Task goal: The output is the line containing "The height and" plus every later line down to the end of the listing below, copied exactly. No pictures belong in it.

%%

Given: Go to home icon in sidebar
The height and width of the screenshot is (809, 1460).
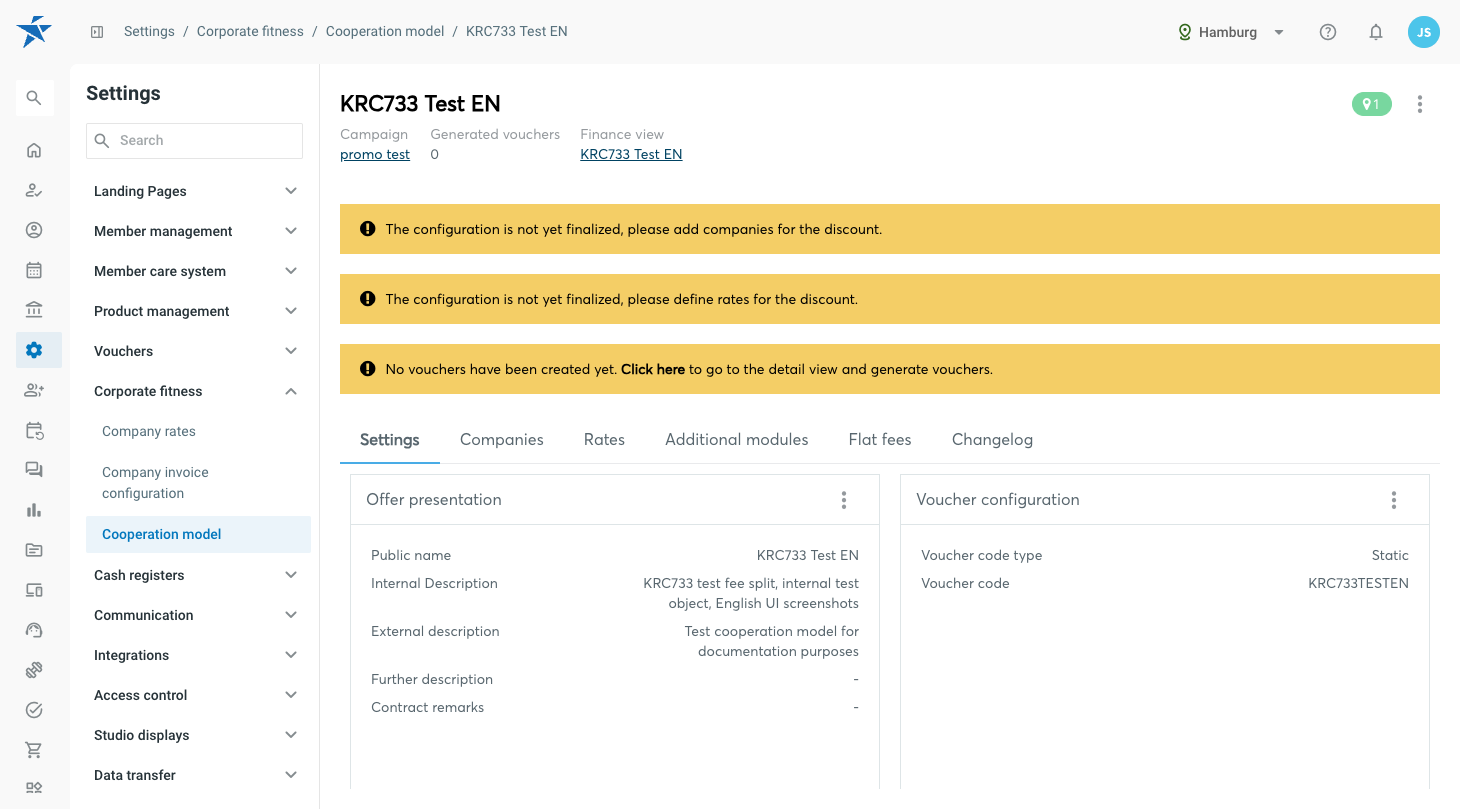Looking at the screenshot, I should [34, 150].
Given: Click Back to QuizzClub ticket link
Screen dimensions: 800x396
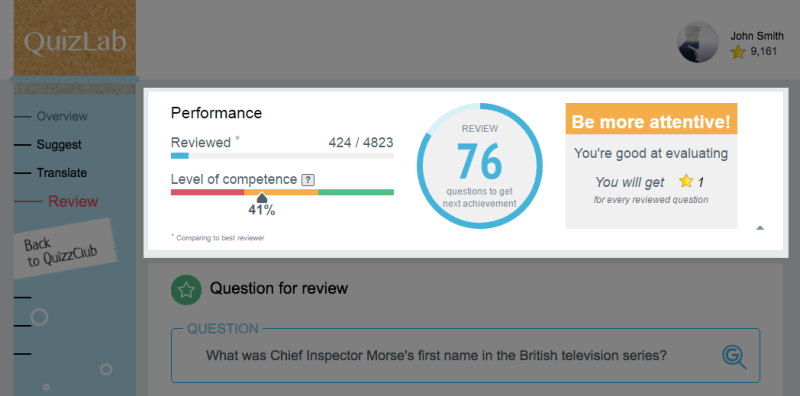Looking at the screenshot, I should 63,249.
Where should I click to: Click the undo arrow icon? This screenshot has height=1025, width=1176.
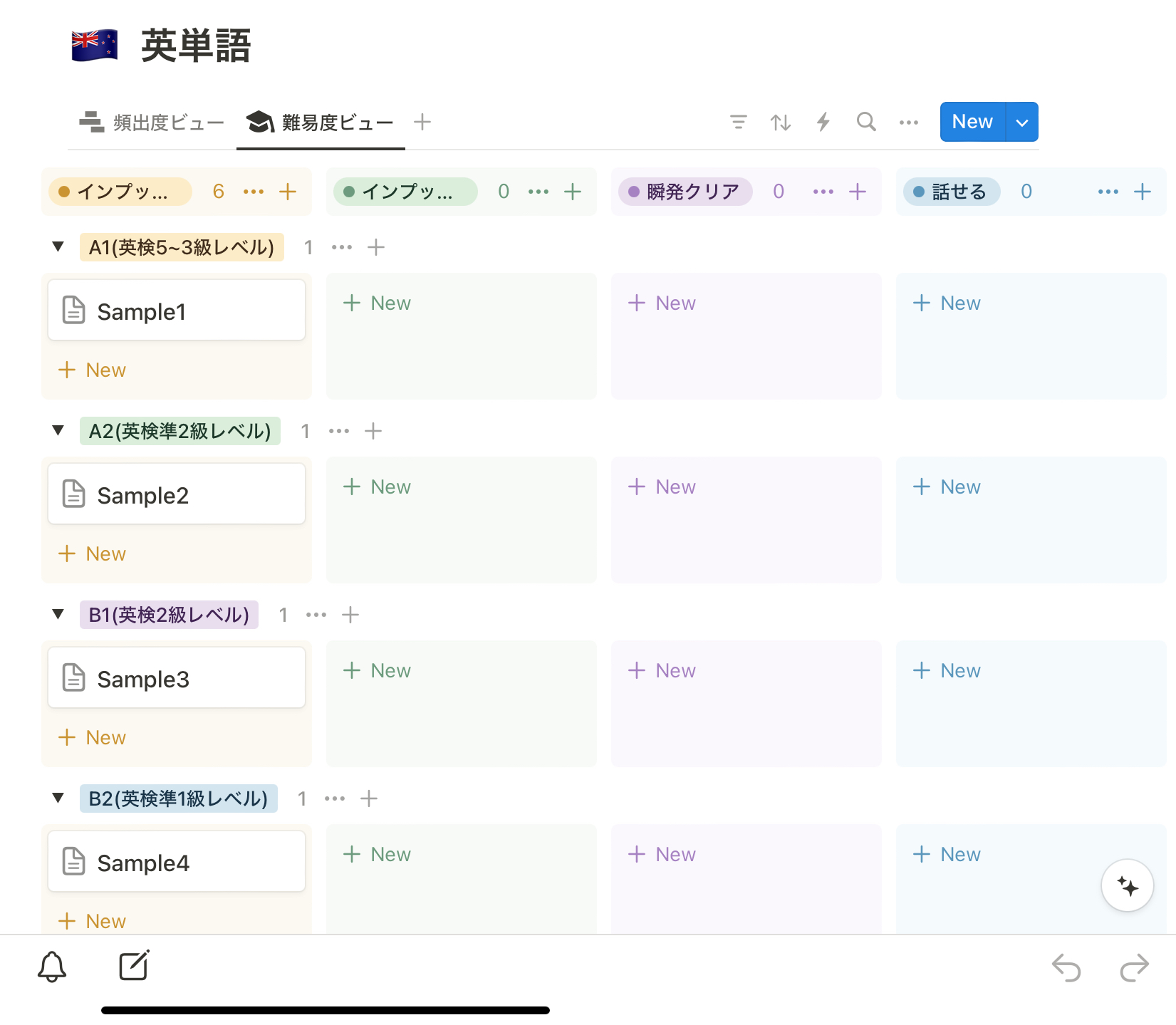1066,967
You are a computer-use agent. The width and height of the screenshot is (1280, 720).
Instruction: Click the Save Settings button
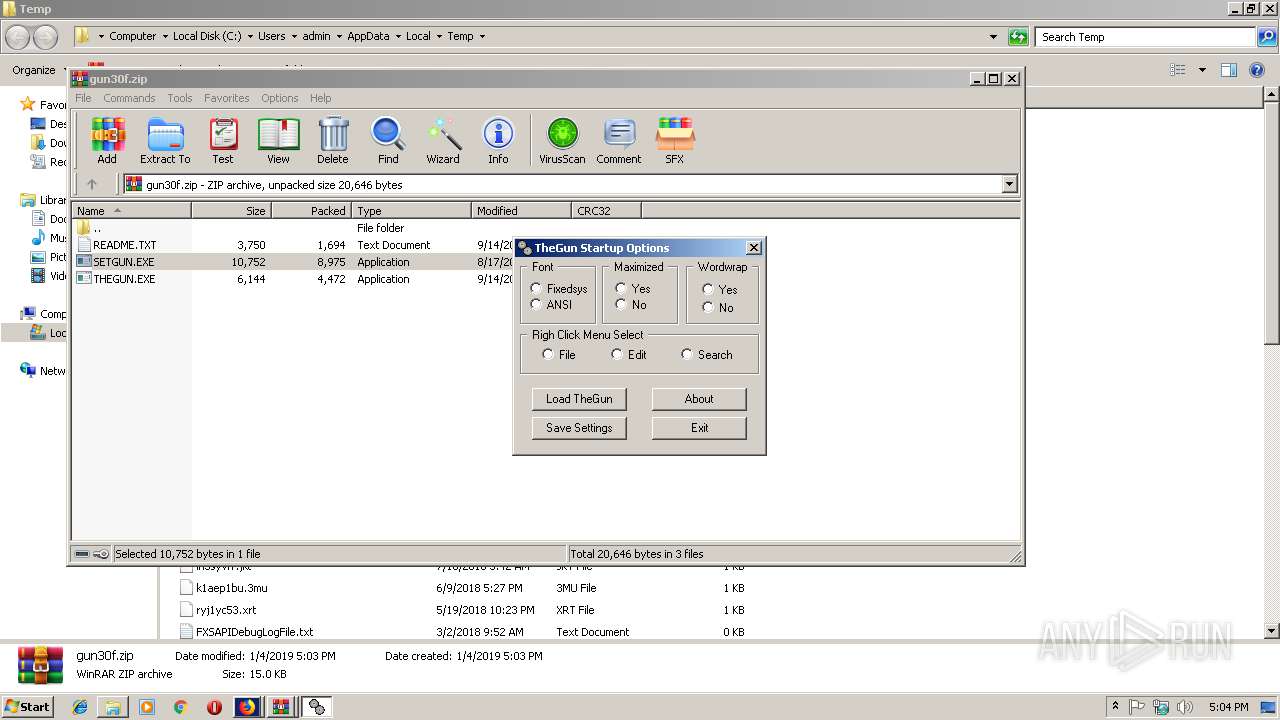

%%

Exercise answer:
The height and width of the screenshot is (809, 1460).
Looking at the screenshot, I should [34, 150].
Given: Click Back to QuizzClub ticket link
Screen dimensions: 800x396
Looking at the screenshot, I should 63,249.
Where should I click to: Click the undo arrow icon? This screenshot has height=1025, width=1176.
1066,967
You are a computer-use agent. The width and height of the screenshot is (1280, 720).
Instruction: Click the Save Settings button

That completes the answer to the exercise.